§ The task
Reproduce precisely the lines of the material below from the line containing "Select Team Members in sidebar" up to and including its last line. Pictures must not be copied.

§ Provided data
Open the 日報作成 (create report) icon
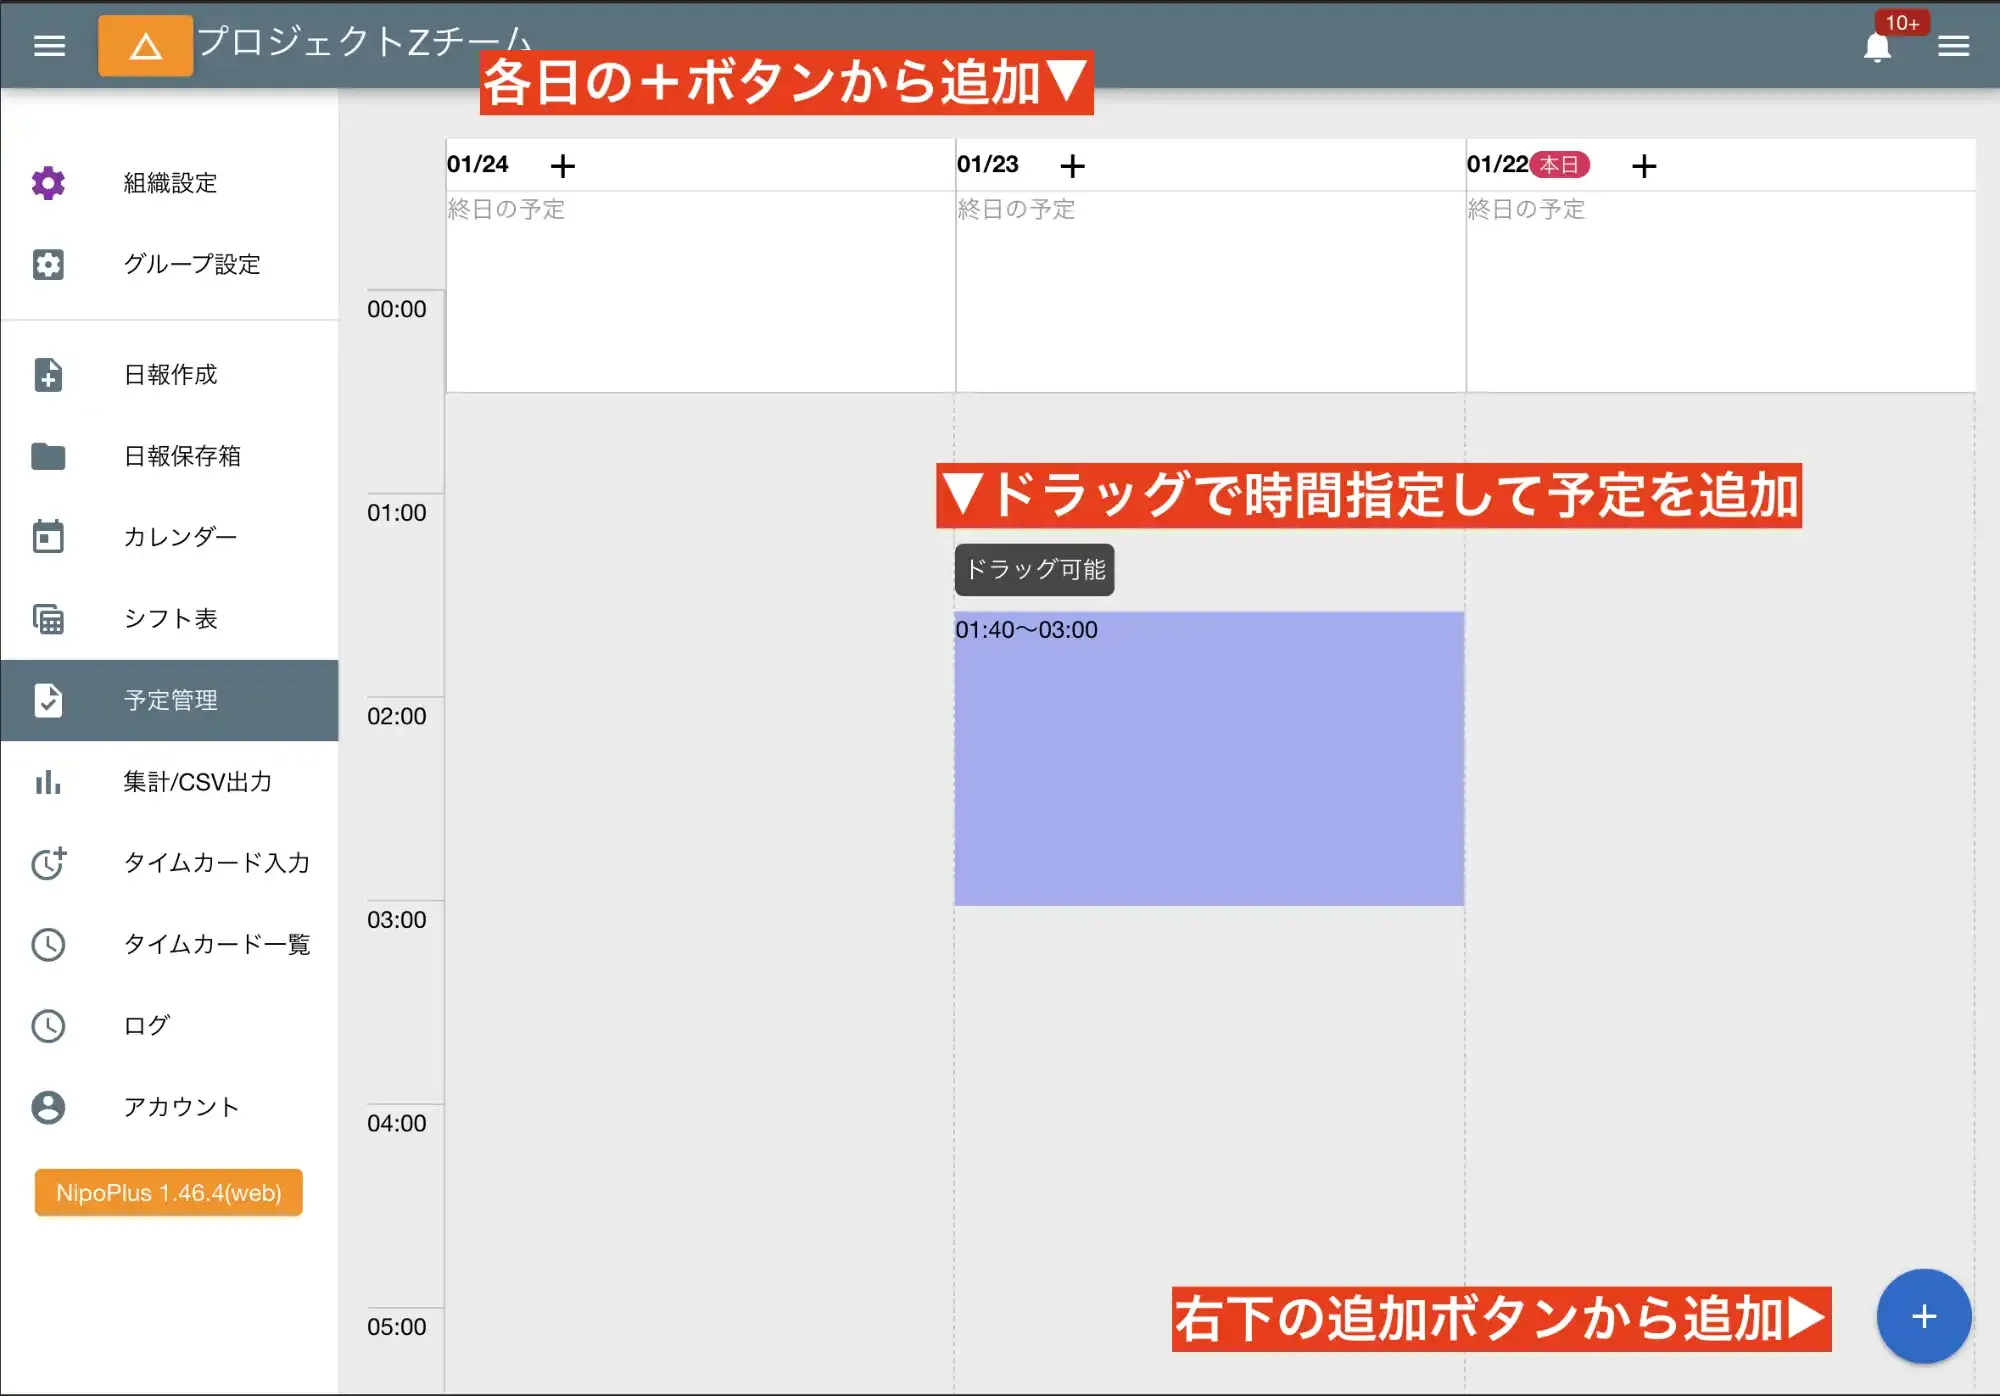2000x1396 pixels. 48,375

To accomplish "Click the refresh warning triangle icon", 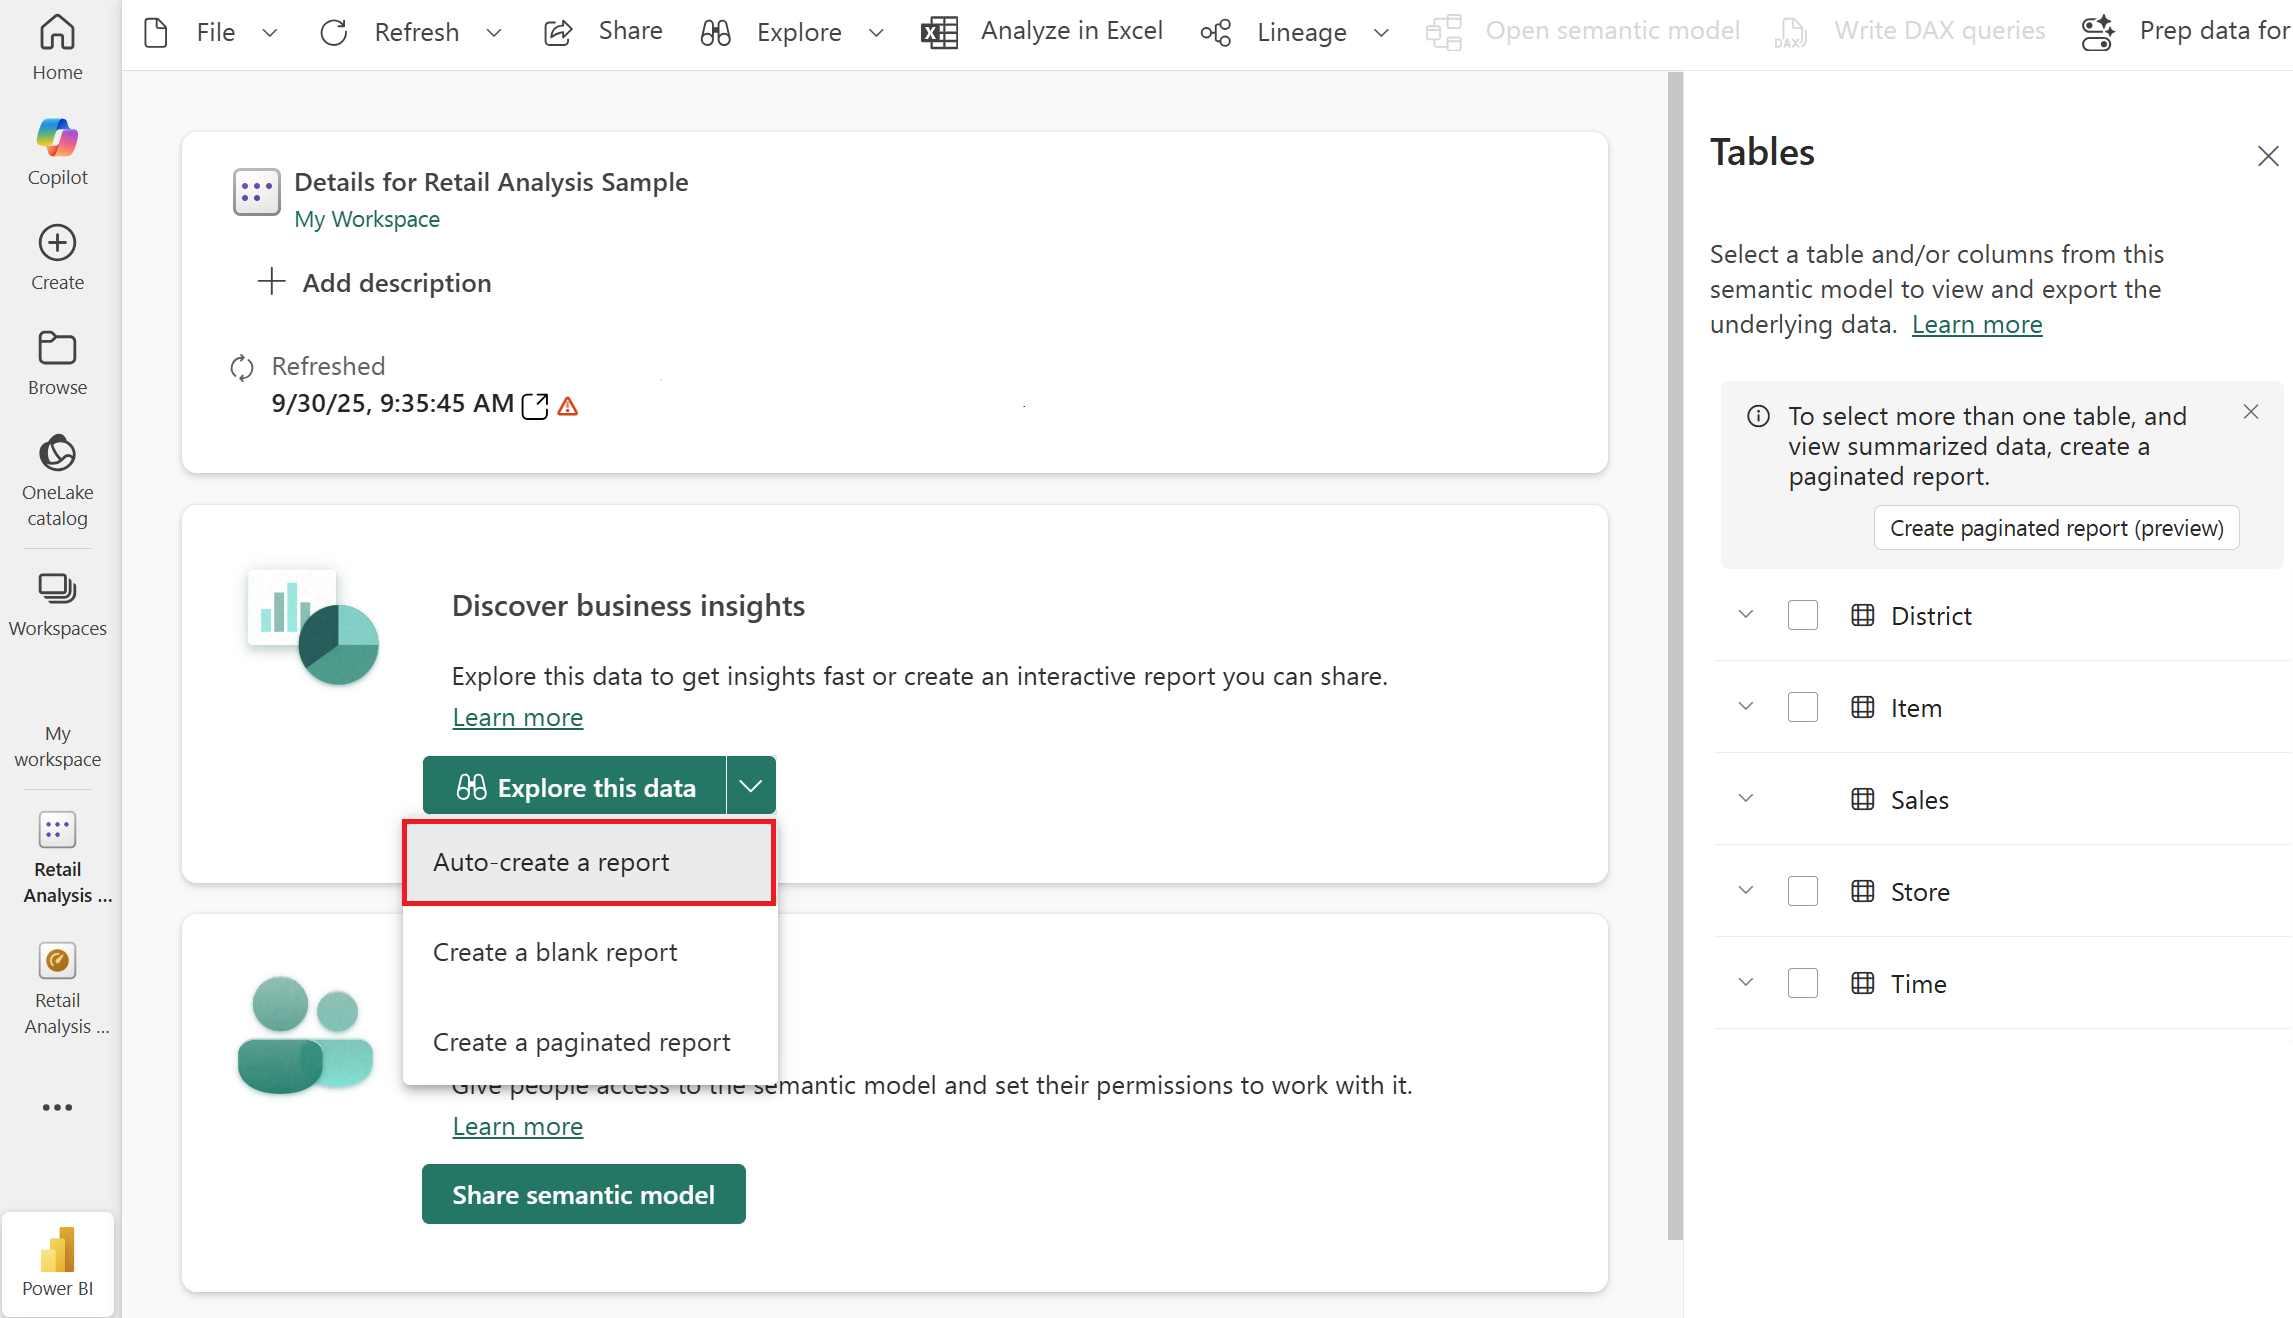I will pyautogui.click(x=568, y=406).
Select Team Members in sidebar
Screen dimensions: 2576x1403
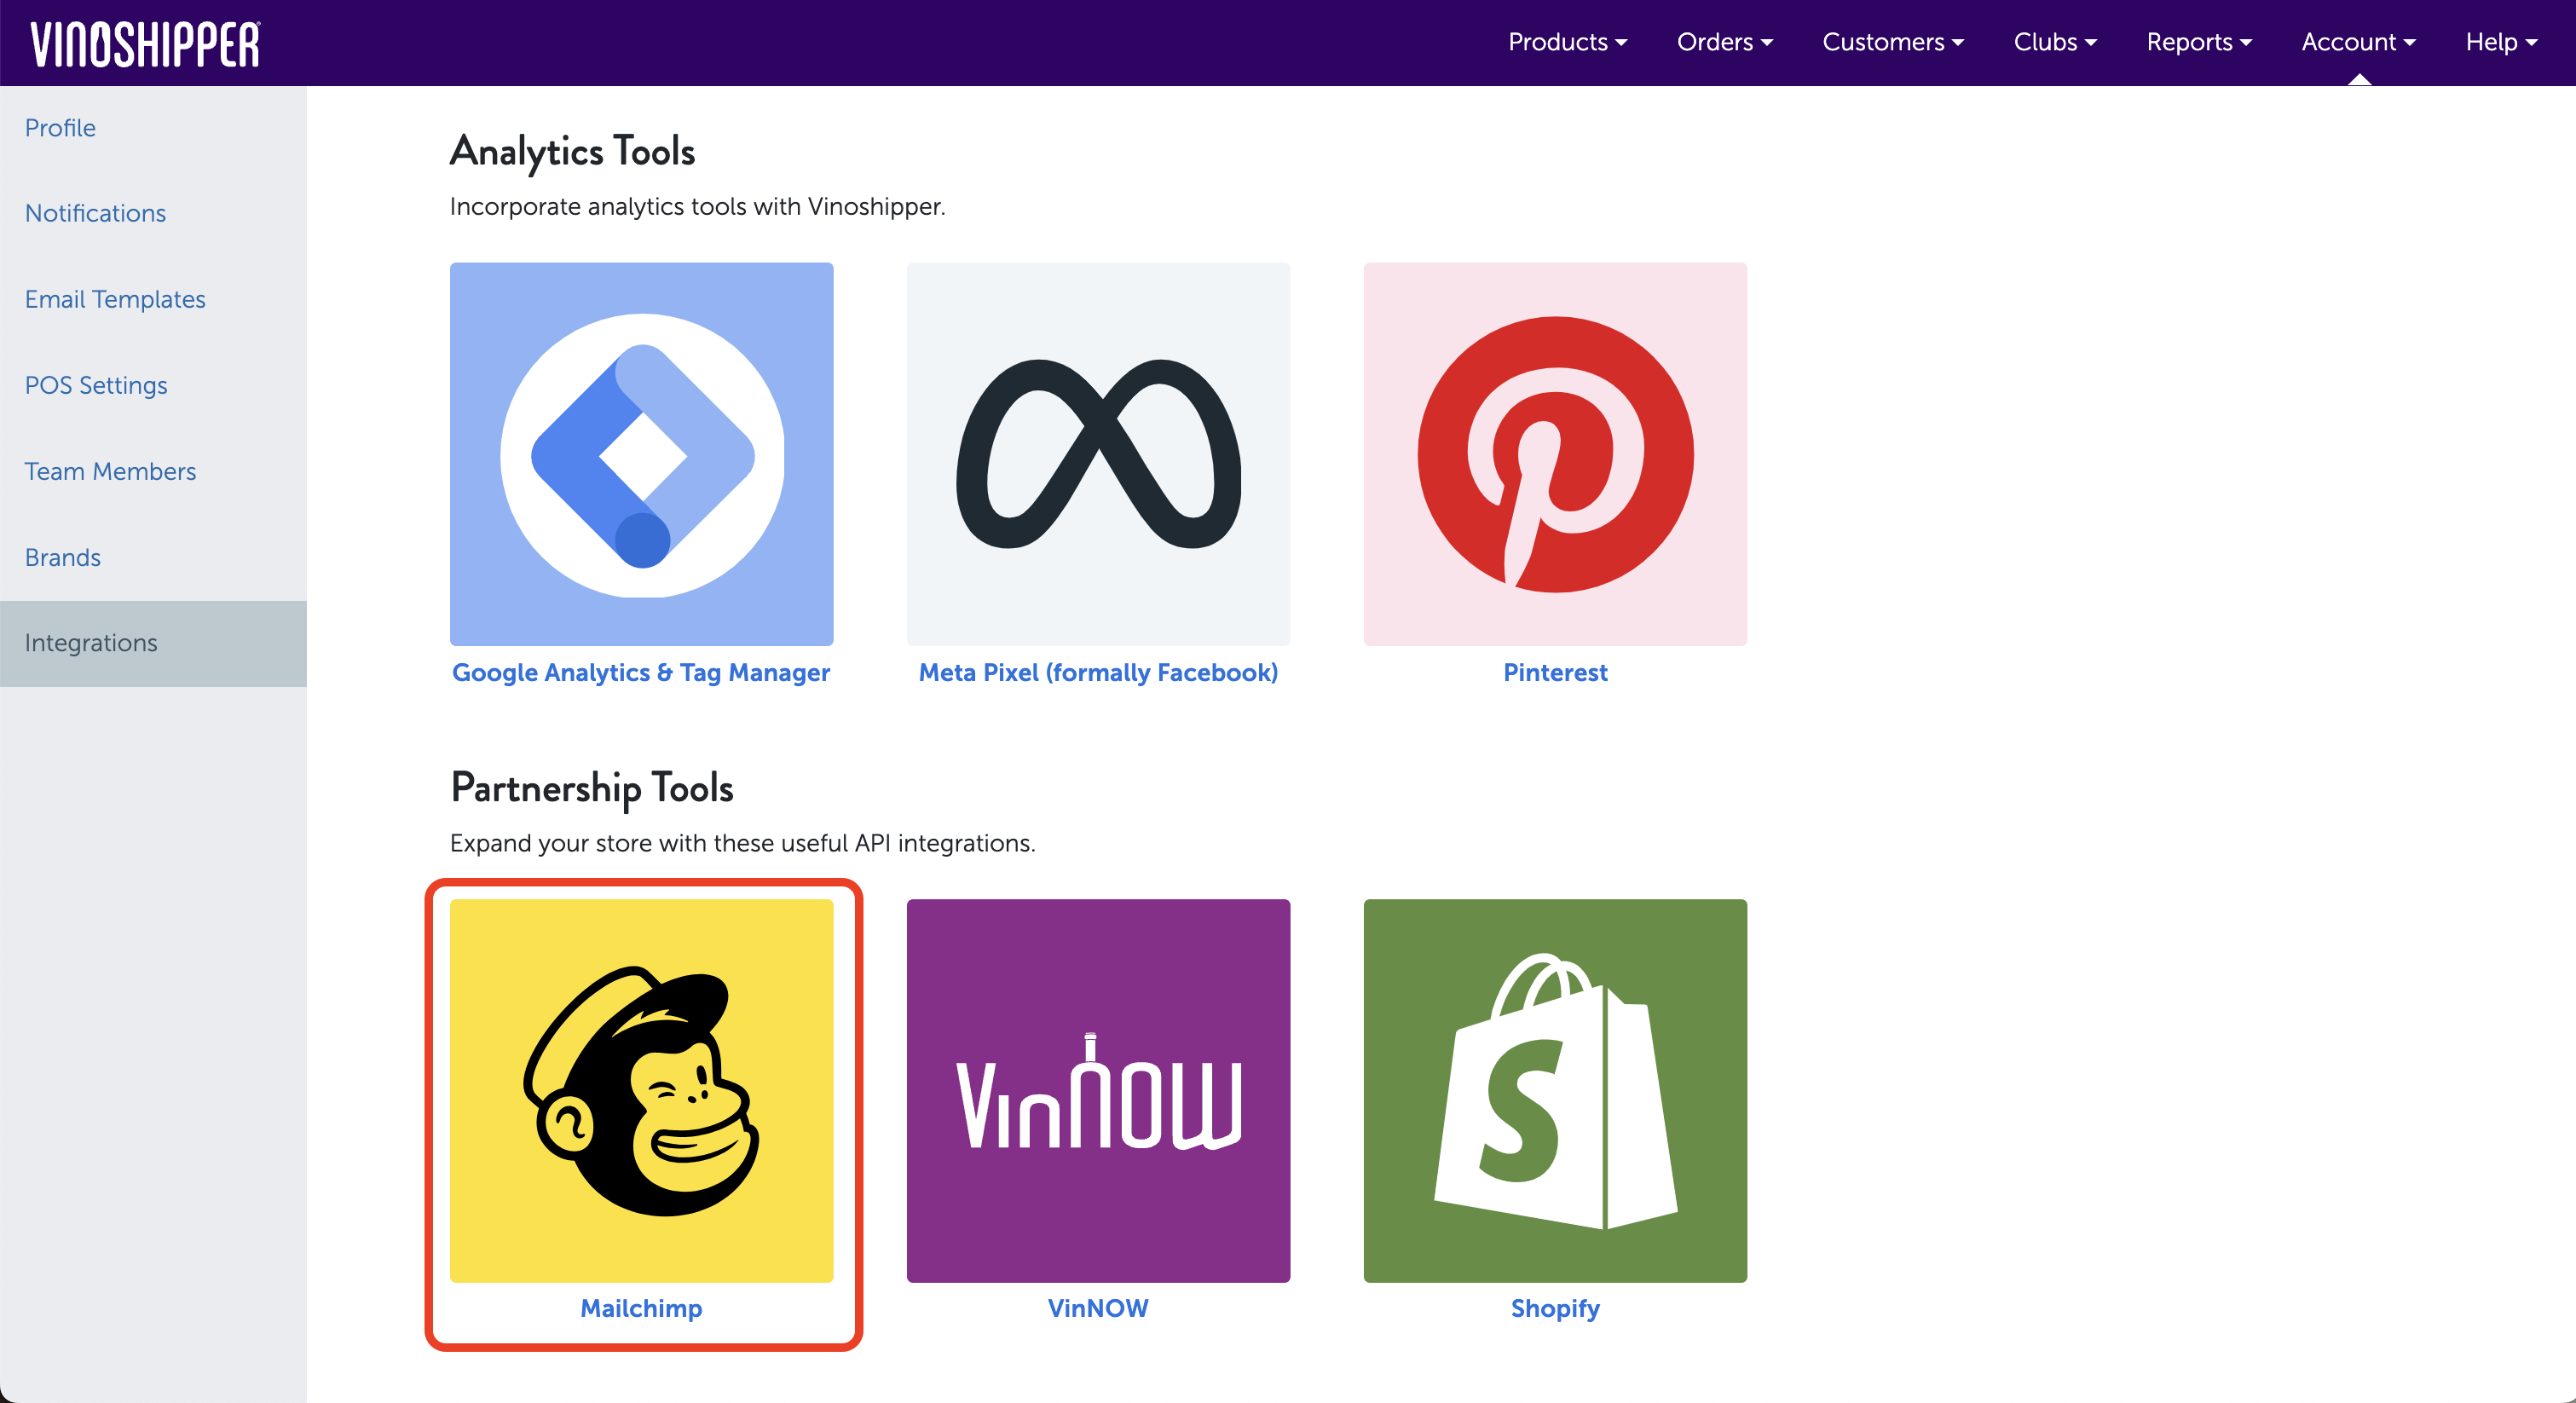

§ Answer below
Select Team Members in sidebar
Screen dimensions: 2576x1403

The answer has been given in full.